Exercise instructions:
- A) Answer these questions about the upper-air temperature text:
(i) What is the name for the balloon-borne instruments?
(ii) Which satellites does it name?
(iii) How much of the atmosphere do the lower troposphere temperatures cover?
- B) Can you update the upper-air temperature text, starting with "Temperatures above the" and going on through "features through time).", so that "in-situ" becomes "on-site"?
- C) What changes does the upper-air temperature text give as causes of the time-dependent biases? List all of them.

Provided text:
Temperatures above the Earth's surface are measured within the lower troposphere, middle troposhere, and stratosphere using in-situ balloon-borne instruments (radiosondes) and polar-orbiting satellites (NOAA's TIROS-N). The radiosonde and the satellite records have been adjusted to remove time-dependent biases (artificialities caused by changes in radiosonde instruments and measurement practices as well as changes in satellite instruments and orbital features through time).

Lower Troposphere
Current Month / Year-to-date

These temperatures are for the lowest 8km (5 miles) of the atmosphere. Information on the UAH and RSS sources of troposphere data is available.

Dataset content:
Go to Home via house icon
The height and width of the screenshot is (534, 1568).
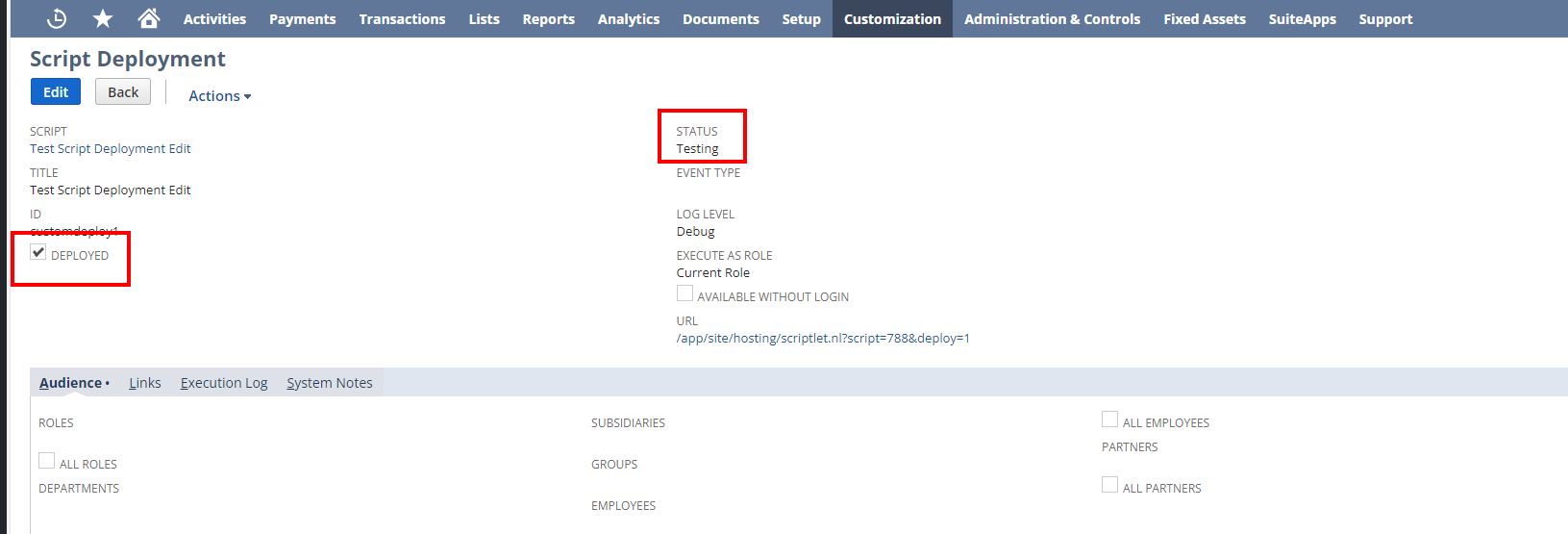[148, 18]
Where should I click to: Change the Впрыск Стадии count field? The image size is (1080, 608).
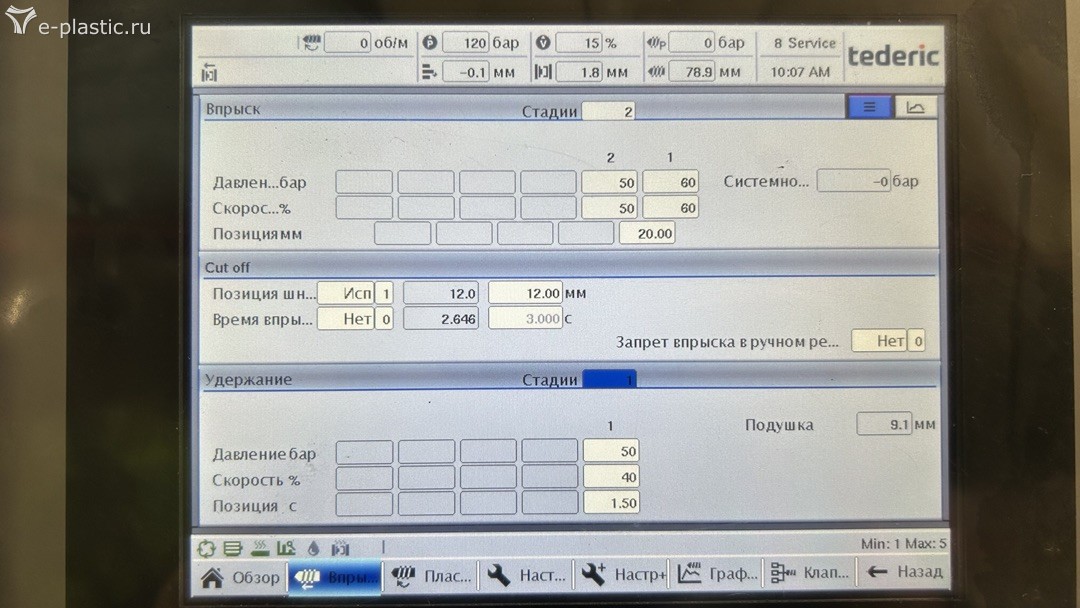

Exercise solutions:
- A)
(i) Radiosondes.
(ii) NOAA's TIROS-N, which are polar-orbiting satellites.
(iii) The lowest 8 km (5 miles).

- B)
Temperatures above the Earth's surface are measured within the lower troposphere, middle troposhere, and stratosphere using on-site balloon-borne instruments (radiosondes) and polar-orbiting satellites (NOAA's TIROS-N). The radiosonde and the satellite records have been adjusted to remove time-dependent biases (artificialities caused by changes in radiosonde instruments and measurement practices as well as changes in satellite instruments and orbital features through time).

- C)
- Changes in radiosonde instruments
- Changes in measurement practices
- Changes in satellite instruments
- Changes in orbital features